[Description of the task] Your output should be the full listing, unchanged.

[Input]
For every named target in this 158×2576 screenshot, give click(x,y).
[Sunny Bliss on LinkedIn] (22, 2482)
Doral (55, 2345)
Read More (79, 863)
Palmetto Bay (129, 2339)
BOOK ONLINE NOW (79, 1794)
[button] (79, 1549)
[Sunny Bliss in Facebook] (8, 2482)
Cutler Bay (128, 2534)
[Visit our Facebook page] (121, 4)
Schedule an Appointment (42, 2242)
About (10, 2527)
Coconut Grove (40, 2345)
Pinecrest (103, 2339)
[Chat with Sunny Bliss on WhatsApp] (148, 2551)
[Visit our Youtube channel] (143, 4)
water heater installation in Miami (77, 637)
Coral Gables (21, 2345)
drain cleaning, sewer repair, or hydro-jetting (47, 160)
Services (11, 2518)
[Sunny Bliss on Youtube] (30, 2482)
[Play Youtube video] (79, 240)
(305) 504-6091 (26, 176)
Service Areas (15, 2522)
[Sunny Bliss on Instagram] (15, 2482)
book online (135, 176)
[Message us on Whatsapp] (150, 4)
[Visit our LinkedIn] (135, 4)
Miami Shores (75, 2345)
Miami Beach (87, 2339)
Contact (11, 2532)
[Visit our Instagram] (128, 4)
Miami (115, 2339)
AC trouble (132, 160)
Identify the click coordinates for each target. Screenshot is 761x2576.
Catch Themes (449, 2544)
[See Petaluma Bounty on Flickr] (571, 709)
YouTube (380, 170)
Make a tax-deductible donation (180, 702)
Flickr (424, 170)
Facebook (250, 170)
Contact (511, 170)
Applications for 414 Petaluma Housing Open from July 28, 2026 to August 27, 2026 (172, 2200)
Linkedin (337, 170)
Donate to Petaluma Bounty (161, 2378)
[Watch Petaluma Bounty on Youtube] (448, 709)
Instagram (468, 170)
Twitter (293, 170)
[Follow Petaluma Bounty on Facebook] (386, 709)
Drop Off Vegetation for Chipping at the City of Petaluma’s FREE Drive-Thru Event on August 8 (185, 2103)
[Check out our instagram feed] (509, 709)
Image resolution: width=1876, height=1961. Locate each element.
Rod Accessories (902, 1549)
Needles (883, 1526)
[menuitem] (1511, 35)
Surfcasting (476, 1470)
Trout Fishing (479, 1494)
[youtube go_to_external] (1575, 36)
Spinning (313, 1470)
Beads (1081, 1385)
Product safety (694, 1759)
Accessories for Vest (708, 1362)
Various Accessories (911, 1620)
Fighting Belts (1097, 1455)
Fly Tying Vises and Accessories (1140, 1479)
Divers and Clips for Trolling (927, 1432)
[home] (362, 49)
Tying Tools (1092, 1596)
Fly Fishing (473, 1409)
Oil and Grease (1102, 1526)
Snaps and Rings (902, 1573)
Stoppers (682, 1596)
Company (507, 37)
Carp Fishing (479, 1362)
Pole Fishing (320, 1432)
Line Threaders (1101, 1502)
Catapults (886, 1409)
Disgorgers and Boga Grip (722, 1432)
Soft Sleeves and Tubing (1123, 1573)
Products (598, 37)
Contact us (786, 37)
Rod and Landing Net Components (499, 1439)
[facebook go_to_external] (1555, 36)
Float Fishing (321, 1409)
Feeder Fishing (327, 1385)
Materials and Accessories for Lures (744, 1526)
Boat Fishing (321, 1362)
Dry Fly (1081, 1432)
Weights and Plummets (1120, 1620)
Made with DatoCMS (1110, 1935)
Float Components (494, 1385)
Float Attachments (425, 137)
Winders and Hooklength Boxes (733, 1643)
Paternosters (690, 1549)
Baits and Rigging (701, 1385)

[Answer section]
For every named target in this 158×2576 screenshot, give click(x,y).
[Sunny Bliss on LinkedIn] (22, 2482)
Doral (55, 2345)
Read More (79, 863)
Palmetto Bay (129, 2339)
BOOK ONLINE NOW (79, 1794)
[button] (79, 1549)
[Sunny Bliss in Facebook] (8, 2482)
Cutler Bay (128, 2534)
[Visit our Facebook page] (121, 4)
Schedule an Appointment (42, 2242)
About (10, 2527)
Coconut Grove (40, 2345)
Pinecrest (103, 2339)
[Chat with Sunny Bliss on WhatsApp] (148, 2551)
[Visit our Youtube channel] (143, 4)
water heater installation in Miami (77, 637)
Coral Gables (21, 2345)
drain cleaning, sewer repair, or hydro-jetting (47, 160)
Services (11, 2518)
[Sunny Bliss on Youtube] (30, 2482)
[Play Youtube video] (79, 240)
(305) 504-6091 (26, 176)
Service Areas (15, 2522)
[Sunny Bliss on Instagram] (15, 2482)
book online (135, 176)
[Message us on Whatsapp] (150, 4)
[Visit our LinkedIn] (135, 4)
Miami Shores (75, 2345)
Miami Beach (87, 2339)
Contact (11, 2532)
[Visit our Instagram] (128, 4)
Miami (115, 2339)
AC trouble (132, 160)
Identify the click coordinates for each target. Screenshot is 761x2576.
Catch Themes (449, 2544)
[See Petaluma Bounty on Flickr] (571, 709)
YouTube (380, 170)
Make a tax-deductible donation (180, 702)
Flickr (424, 170)
Facebook (250, 170)
Contact (511, 170)
Applications for 414 Petaluma Housing Open from July 28, 2026 to August 27, 2026 (172, 2200)
Linkedin (337, 170)
Donate to Petaluma Bounty (161, 2378)
[Watch Petaluma Bounty on Youtube] (448, 709)
Instagram (468, 170)
Twitter (293, 170)
[Follow Petaluma Bounty on Facebook] (386, 709)
Drop Off Vegetation for Chipping at the City of Petaluma’s FREE Drive-Thru Event on August 8 (185, 2103)
[Check out our instagram feed] (509, 709)
Image resolution: width=1876, height=1961. Locate each element.
Rod Accessories (902, 1549)
Needles (883, 1526)
[menuitem] (1511, 35)
Surfcasting (476, 1470)
Trout Fishing (479, 1494)
[youtube go_to_external] (1575, 36)
Spinning (313, 1470)
Beads (1081, 1385)
Product safety (694, 1759)
Accessories for Vest (708, 1362)
Various Accessories (911, 1620)
Fighting Belts (1097, 1455)
Fly Tying Vises and Accessories (1140, 1479)
Divers and Clips for Trolling (927, 1432)
[home] (362, 49)
Tying Tools (1092, 1596)
Fly Fishing (473, 1409)
Oil and Grease (1102, 1526)
Snaps and Rings (902, 1573)
Stoppers (682, 1596)
Company (507, 37)
Carp Fishing (479, 1362)
Pole Fishing (320, 1432)
Line Threaders (1101, 1502)
Catapults (886, 1409)
Disgorgers and Boga Grip (722, 1432)
Soft Sleeves and Tubing (1123, 1573)
Products (598, 37)
Contact us (786, 37)
Rod and Landing Net Components (499, 1439)
[facebook go_to_external] (1555, 36)
Float Fishing (321, 1409)
Feeder Fishing (327, 1385)
Materials and Accessories for Lures (744, 1526)
Boat Fishing (321, 1362)
Dry Fly (1081, 1432)
Weights and Plummets (1120, 1620)
Made with DatoCMS (1110, 1935)
Float Components (494, 1385)
Float Attachments (425, 137)
Winders and Hooklength Boxes (733, 1643)
Paternosters (690, 1549)
Baits and Rigging (701, 1385)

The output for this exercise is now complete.